-- REQUIRED WORK --
From the line containing "Task: Click Dynamo's Save file icon" to the final line of the material below, return every line exactly. Do not include pictures.

*** Begin section ***

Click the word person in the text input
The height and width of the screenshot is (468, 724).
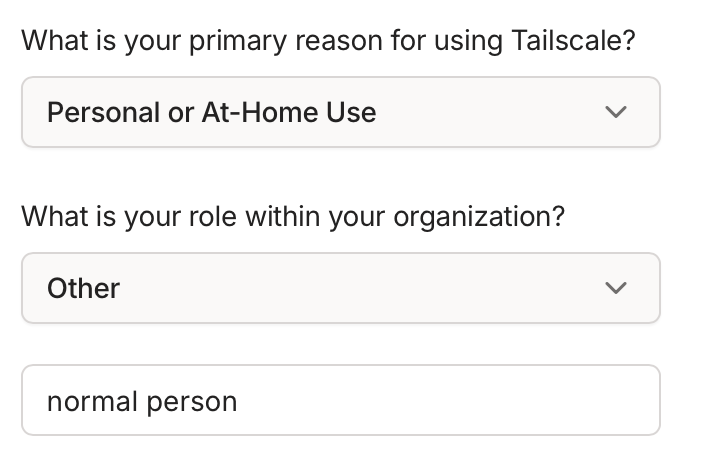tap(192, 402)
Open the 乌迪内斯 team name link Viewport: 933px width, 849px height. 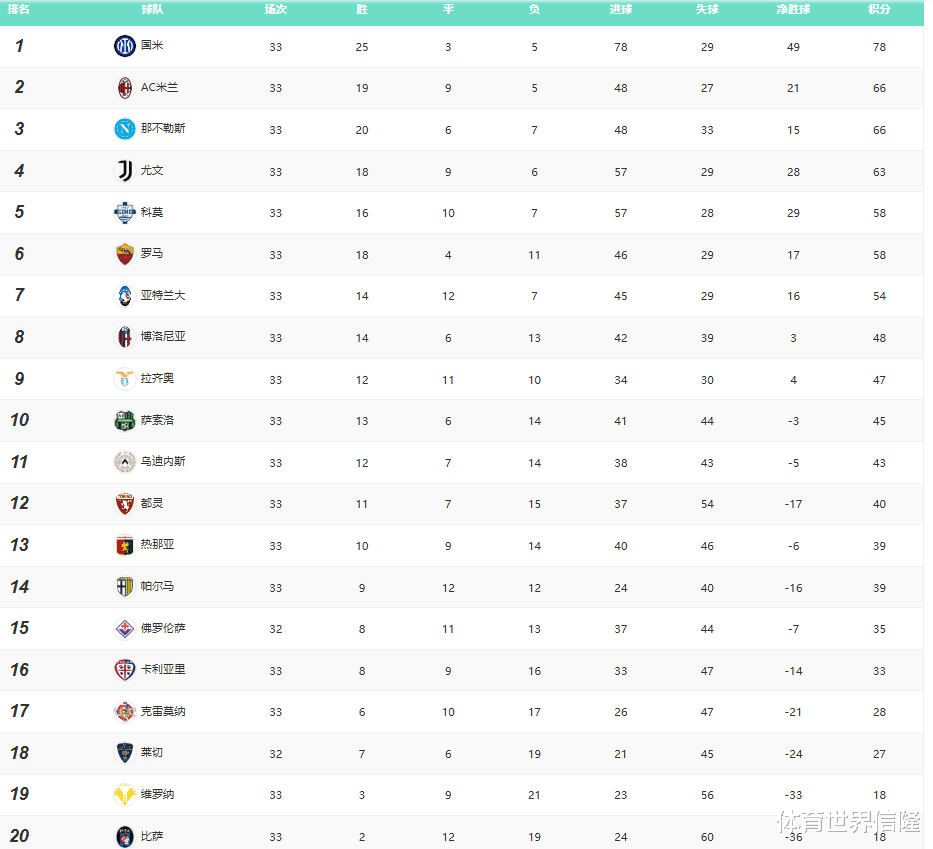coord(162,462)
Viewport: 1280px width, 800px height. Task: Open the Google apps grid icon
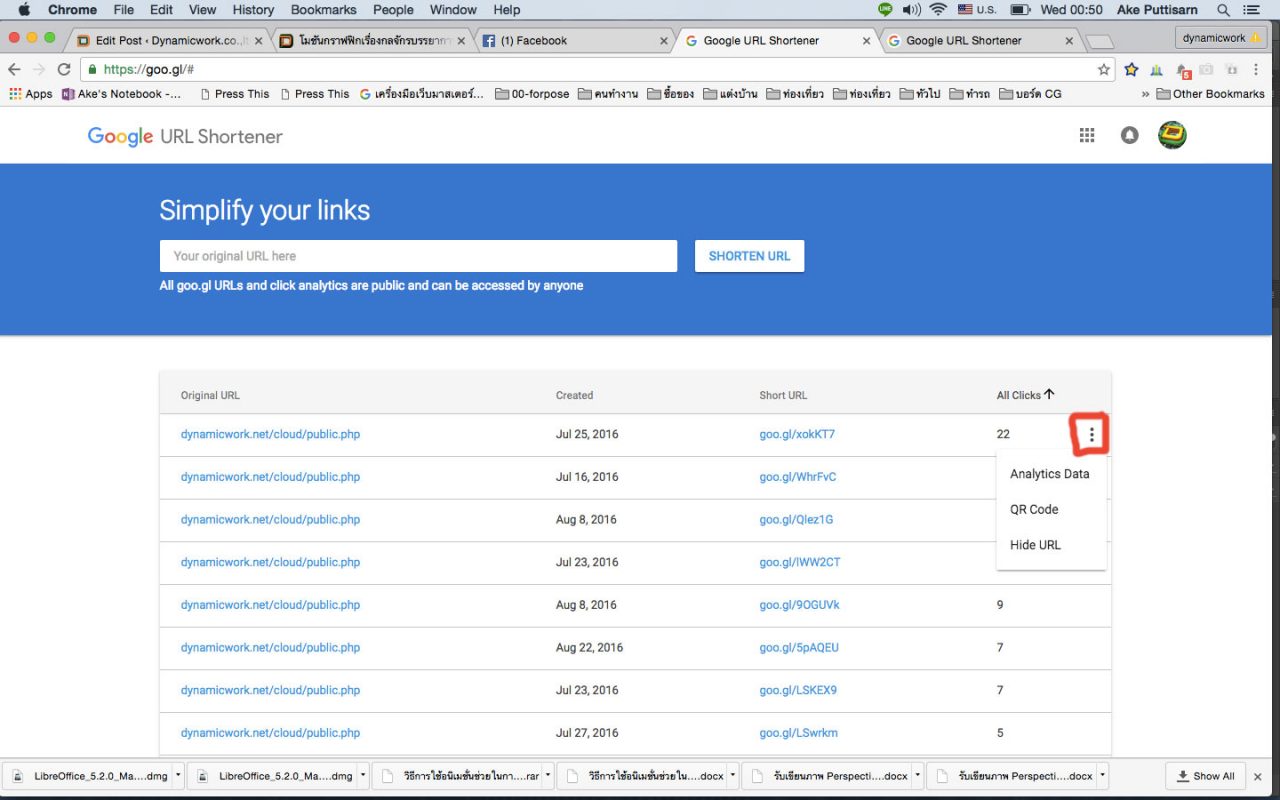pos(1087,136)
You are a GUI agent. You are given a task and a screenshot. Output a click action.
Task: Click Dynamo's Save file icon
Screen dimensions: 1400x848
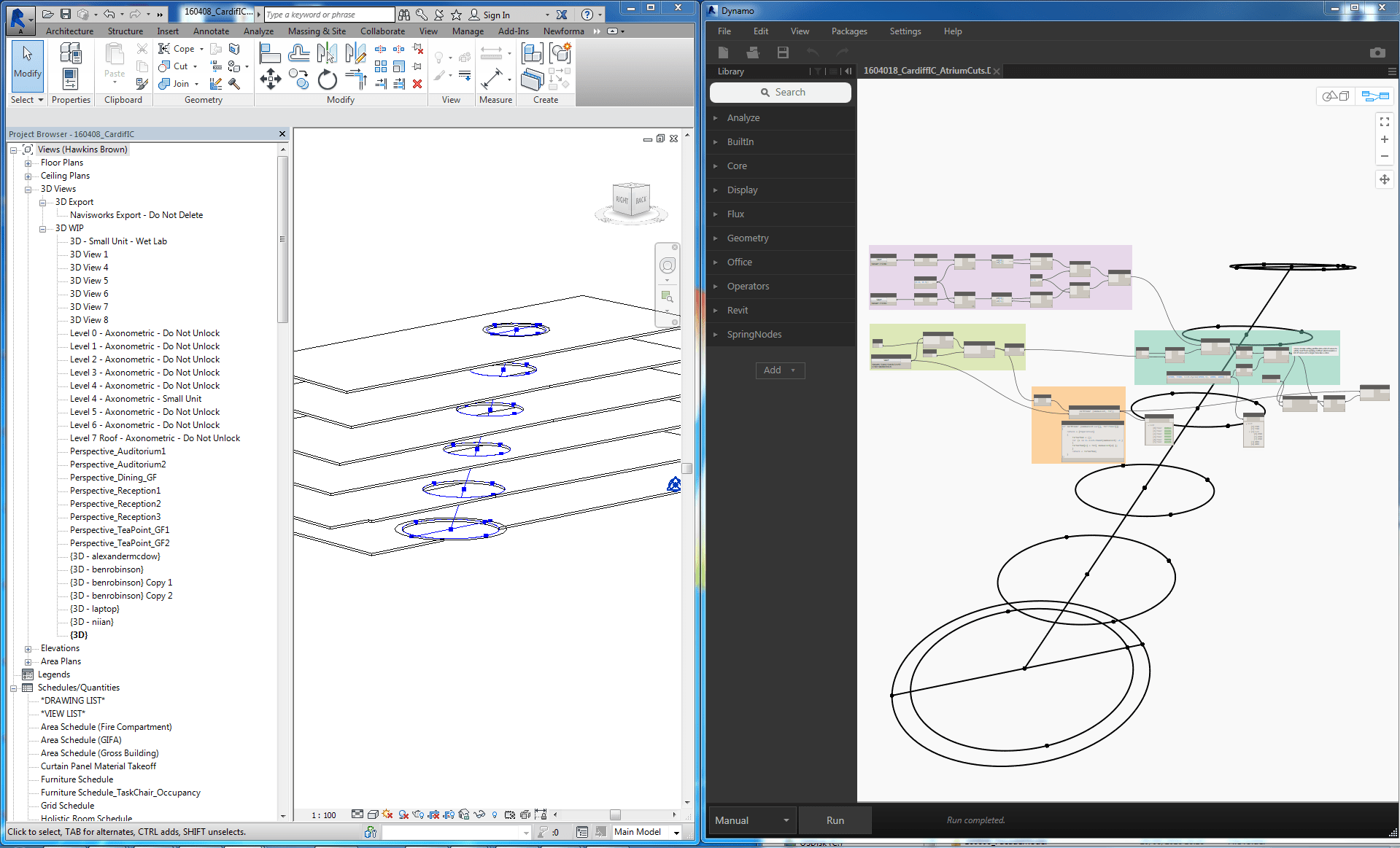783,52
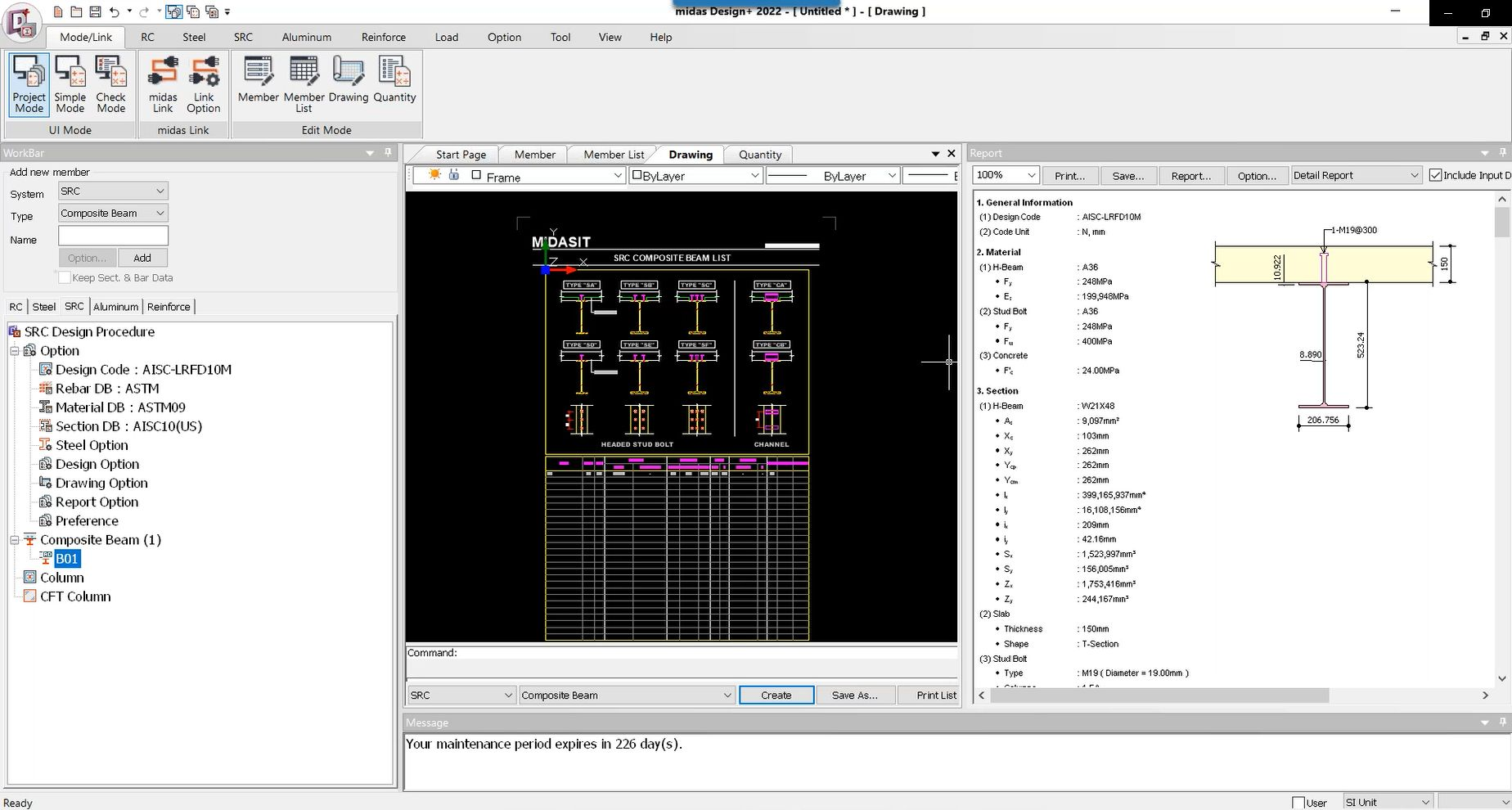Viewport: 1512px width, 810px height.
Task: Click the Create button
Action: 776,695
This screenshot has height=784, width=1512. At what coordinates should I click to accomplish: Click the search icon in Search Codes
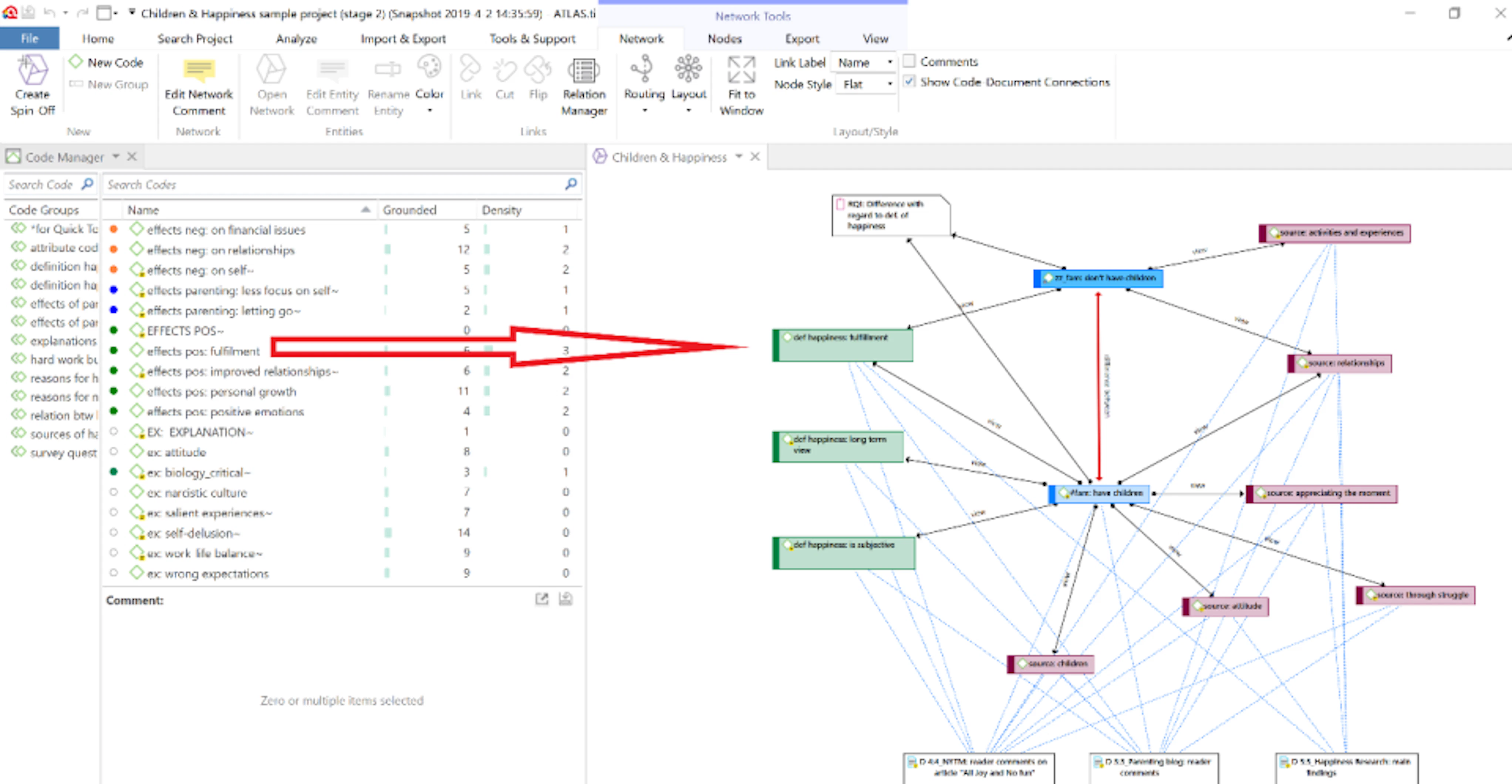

*** End section ***

-- REPLY --
Task: Click Dynamo's Save file icon
Screen dimensions: 1400x848
783,52
Viewport: 1512px width, 810px height.
Task: Click the Create button
Action: 776,695
This screenshot has height=784, width=1512. At what coordinates should I click to accomplish: Click the search icon in Search Codes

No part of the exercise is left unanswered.